Podczas wczorajszej sesji walutowej złoty osłabił się nieznacznie względem euro oraz dolara. Kurs EUR/PLN zanotował wzrost z poziomu 4,71 na otwarciu sesji do poziomu 4,72. Kurs USD/PLN przebywał w przedziale 3,8900 - 3,90.

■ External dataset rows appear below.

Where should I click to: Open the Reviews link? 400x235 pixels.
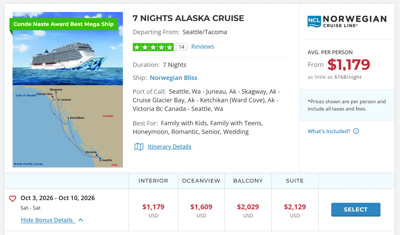pos(202,47)
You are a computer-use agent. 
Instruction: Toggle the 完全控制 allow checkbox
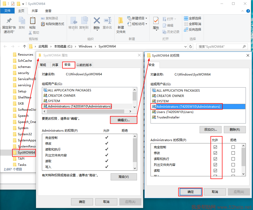point(215,147)
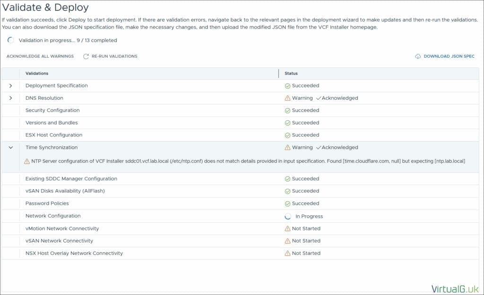The image size is (484, 295).
Task: Click the DNS Resolution warning triangle icon
Action: [x=287, y=98]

W dalszym ciągu kluczowy wpływ na wartość złotego mają informacje ze sceny politycznej. W ciągu najbliższych kilku dni inwestorzy z niepokojem będą śledzić przebieg konsultacji M. Belki z partiami politycznymi, których poparcie jest niezbędne do tego aby przyszły rząd mógł zostać utworzony. Na rynku pojawia się coraz więcej informacji o prawdopodobieństwie nie uzyskania przez prezydenckiego kandydata na premiera M. Belkę wystarczającego poparcia dla nowego rządu, co mogłoby oznaczać rezygnację przyszłego premiera z kandydowania na to stanowisko. W obecnej sytuacji coraz więcej polityków wskazuje kandydaturę J. Oleksego na stanowisko premiera, który zyskuje coraz większe poparcie. Bez wpływu na wartość złotego pozostała wypowiedź prezesa NBP L. Balcerowicza, który stwierdził, że Polska powinna przyjąć wspólną walutę z początkiem 2007 r.

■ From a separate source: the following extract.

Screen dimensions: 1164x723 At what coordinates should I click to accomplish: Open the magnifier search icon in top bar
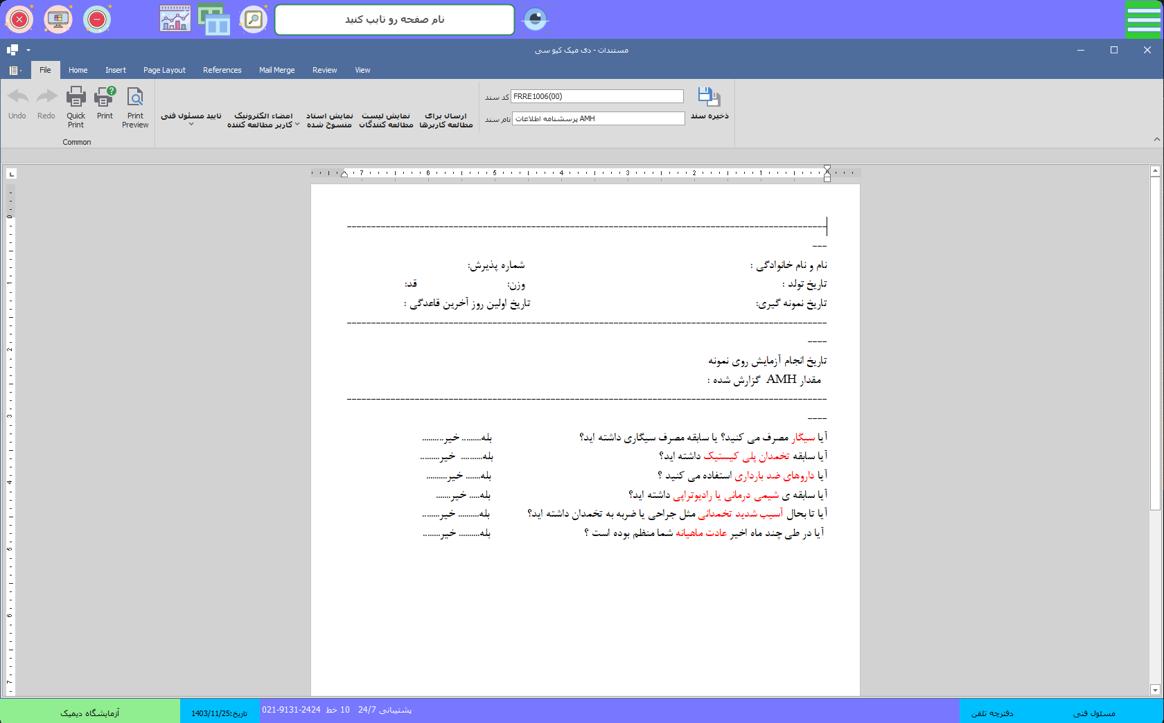(x=254, y=19)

Na sesji europejskiej kurs EUR/USD po przetestowaniu poziomu 1,2120, powrócił w okolice 1,2080. Dolar zyskał na wartości po rewelacyjnych danych z amerykańskiego rynku pracy, które były opublikowane w piątek. Przypomnijmy, że liczba nowych miejsc pracy wzrosła o 308 tys., czyli prawie trzykrotnie więcej niż oczekiwano. Międzynarodowy rynek walutowy oczekuje na dzisiejszą publikację indeksu ISM dla sektora usług z USA. Inwestorzy oczekują wzrostu do 61,5 pkt za marzec w porównaniu 60,8 pkt. w lutym. Ten sam wskaźnik dla Eurolandu spadł w marcu do poziomu 54,4 pkt.